(ASI) A volte non ci conosciamo nemmeno noi stessi fino in fondo. Viviamo seguendo abitudini, ruoli, percorsi che ci sembrano già scritti, dimenticando che dentro di noi esistono mondi ancora inesplorati.
Riflessione sulla scoperta di sé e sul coraggio di provarci
(ASI) A volte non ci conosciamo nemmeno noi stessi fino in fondo. Viviamo seguendo abitudini, ruoli, percorsi che ci sembrano già scritti, dimenticando che dentro di noi esistono mondi ancora inesplorati. Ci sono talenti nascosti, capacità che non abbiamo mai avuto occasione di scoprire, semplicemente perché non ci siamo mai dati la possibilità di provarci.
Può bastare un caso, un incontro, una necessità o un momento di curiosità per far emergere qualcosa di nuovo: una passione per la scrittura, il disegno, il canto, la fotografia, la logica, la cucina. E allora ci sorprendiamo a dire: “Non pensavo di saperlo fare.”
In quel momento succede qualcosa di piccolo ma straordinario: ci incontriamo davvero.
Ogni volta che proviamo qualcosa di nuovo, anche solo per gioco o per istinto, allarghiamo i confini di ciò che crediamo possibile. Scopriamo che dentro di noi c’è più luce, più capacità, più vita di quanto immaginassimo.

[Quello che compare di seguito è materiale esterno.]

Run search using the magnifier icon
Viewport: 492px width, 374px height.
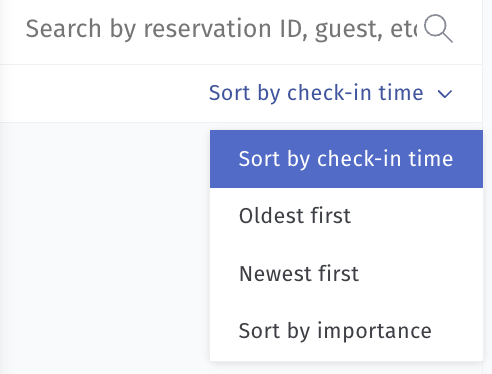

E anche se qualcosa non riesce, non è tempo sprecato. È un passo avanti nella conoscenza di noi stessi. Perché il vero fallimento non è provare e non riuscire, ma non aver mai provato.
Nella vita non dovremmo mai precluderci nulla. Ogni occasione è una chance di scoperta.
Diamoci una possibilità senza tirarci indietro a priori. È il modo più sincero di rispettare ciò che siamo — e tutto ciò che, forse, potremmo ancora diventare.